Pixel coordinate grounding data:

----------

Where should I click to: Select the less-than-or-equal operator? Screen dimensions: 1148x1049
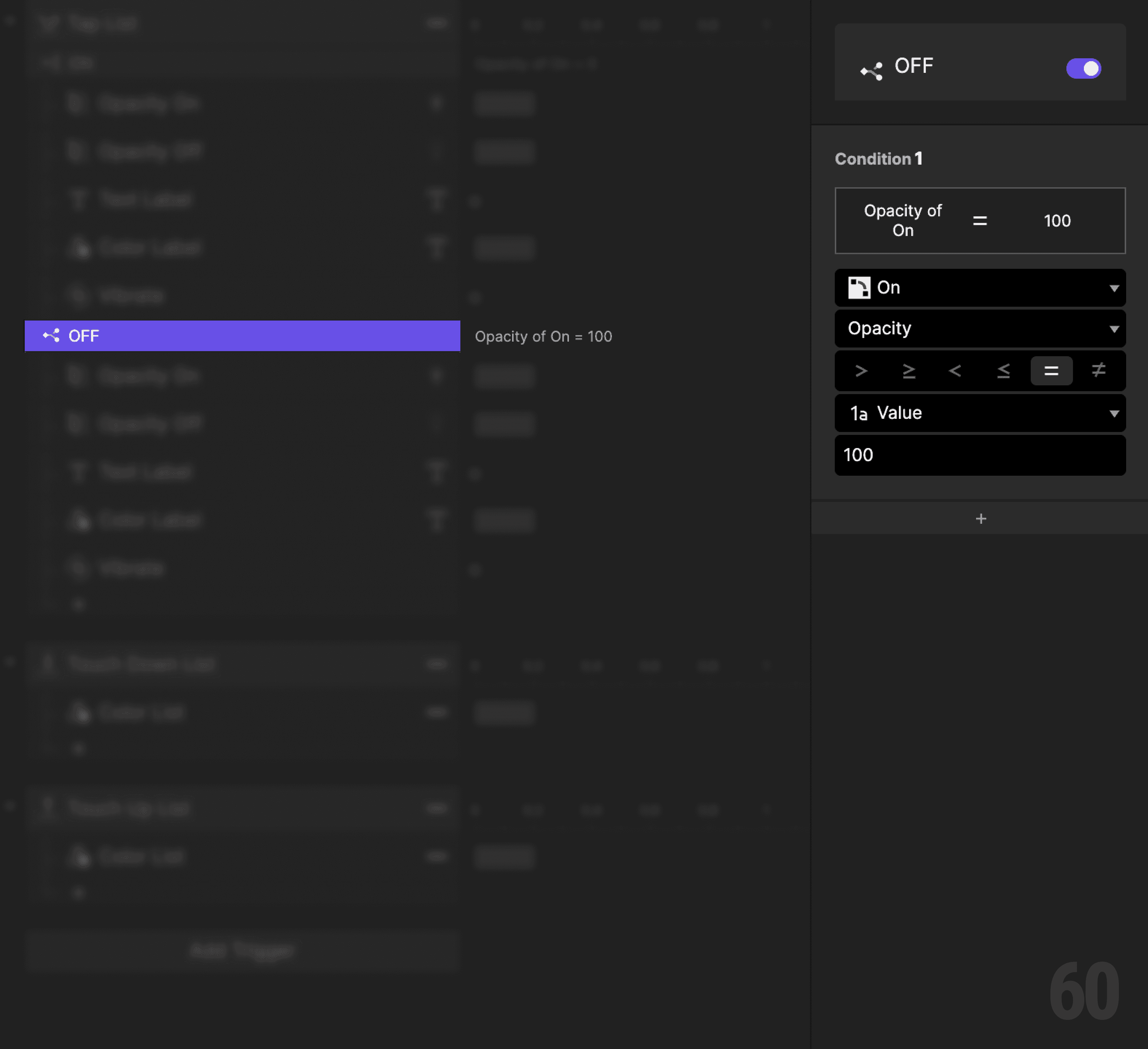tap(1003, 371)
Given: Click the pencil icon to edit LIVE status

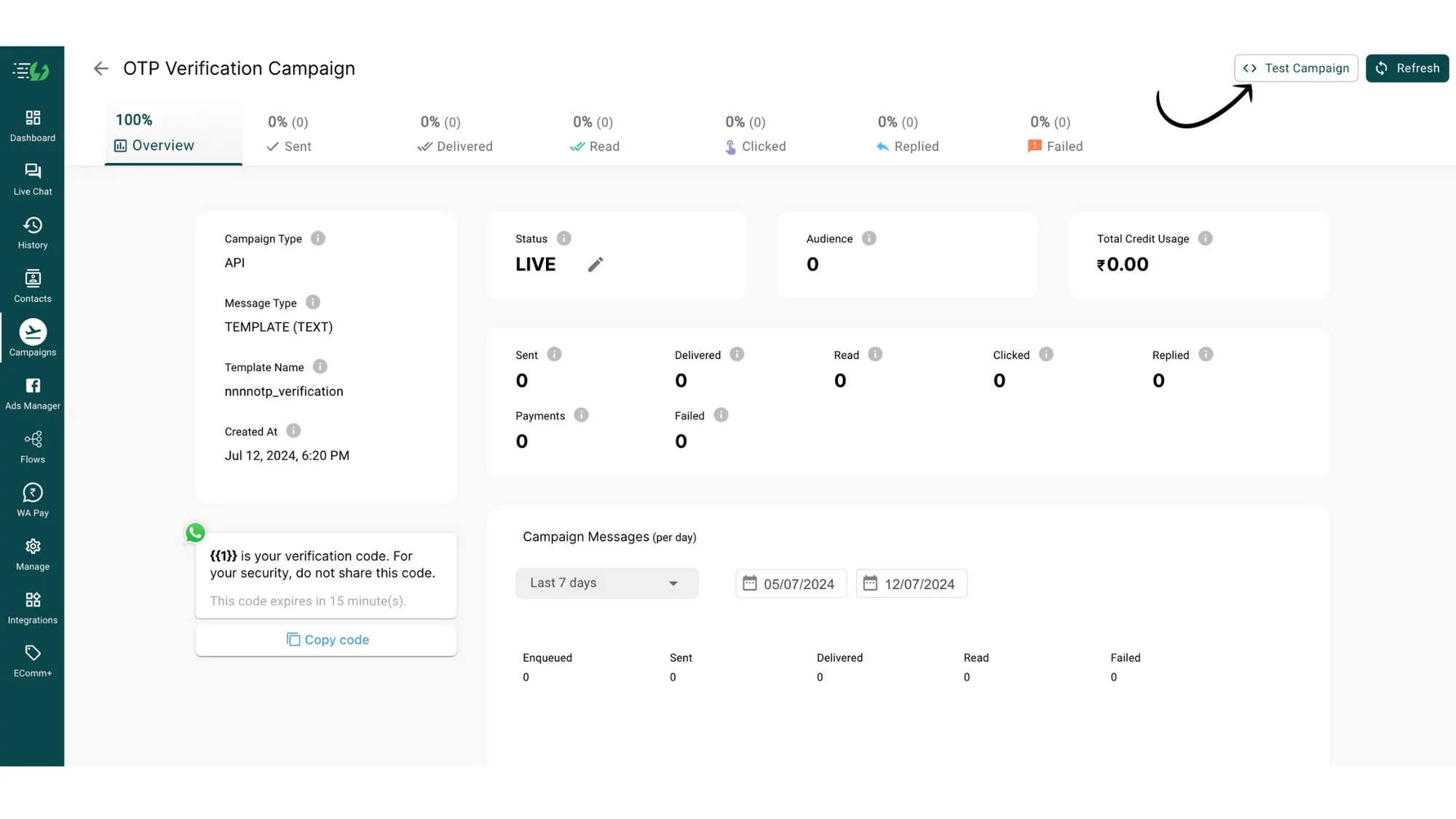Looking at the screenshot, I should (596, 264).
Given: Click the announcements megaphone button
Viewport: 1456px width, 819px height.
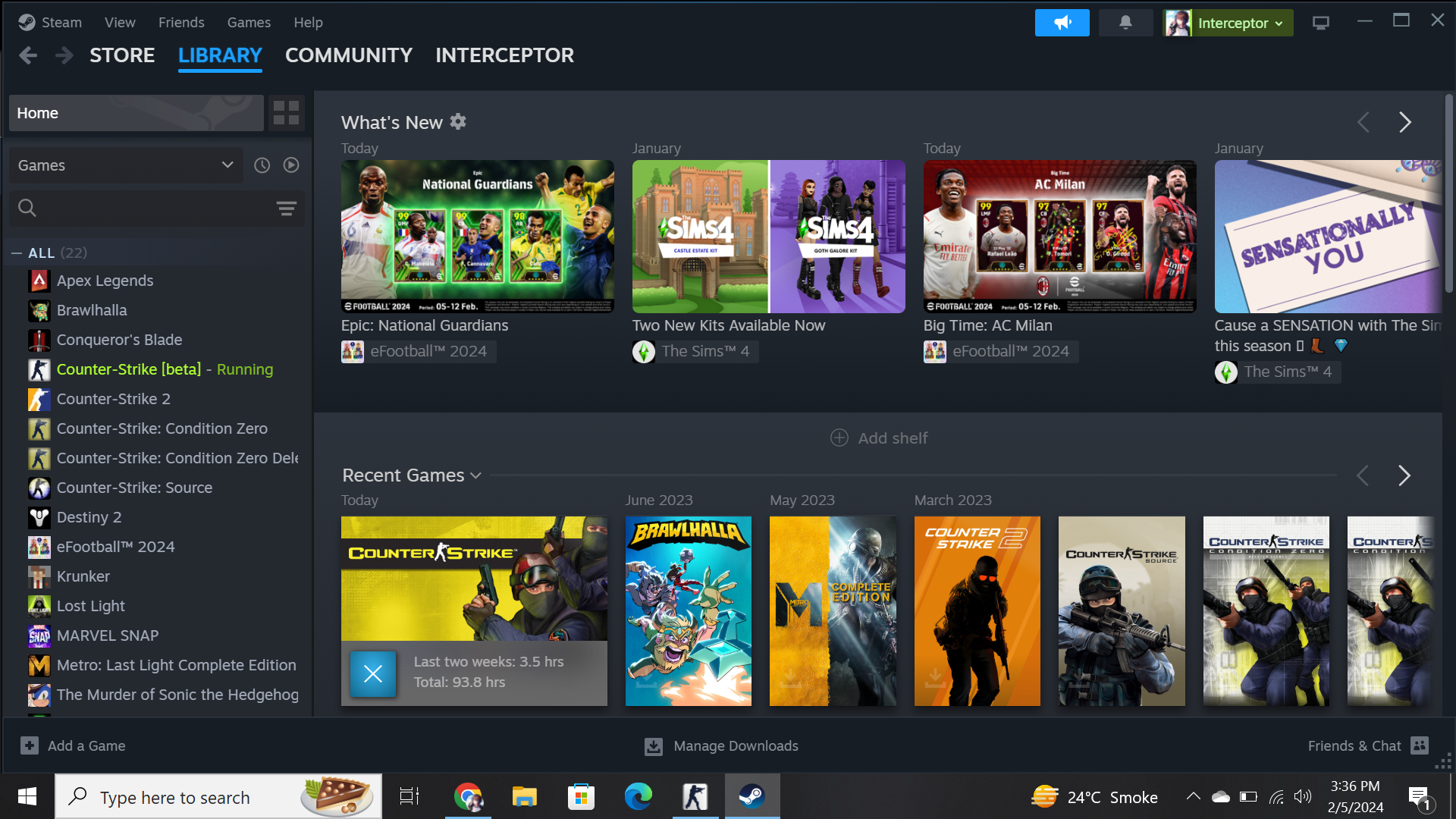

----------

Please output the records above exactly, without the pictures.

Where should I click to: Select the less-than-or-equal operator? Screen dimensions: 1148x1049
tap(1003, 371)
Given: Click the pencil icon to edit LIVE status

Looking at the screenshot, I should (596, 264).
Given: Click the announcements megaphone button
Viewport: 1456px width, 819px height.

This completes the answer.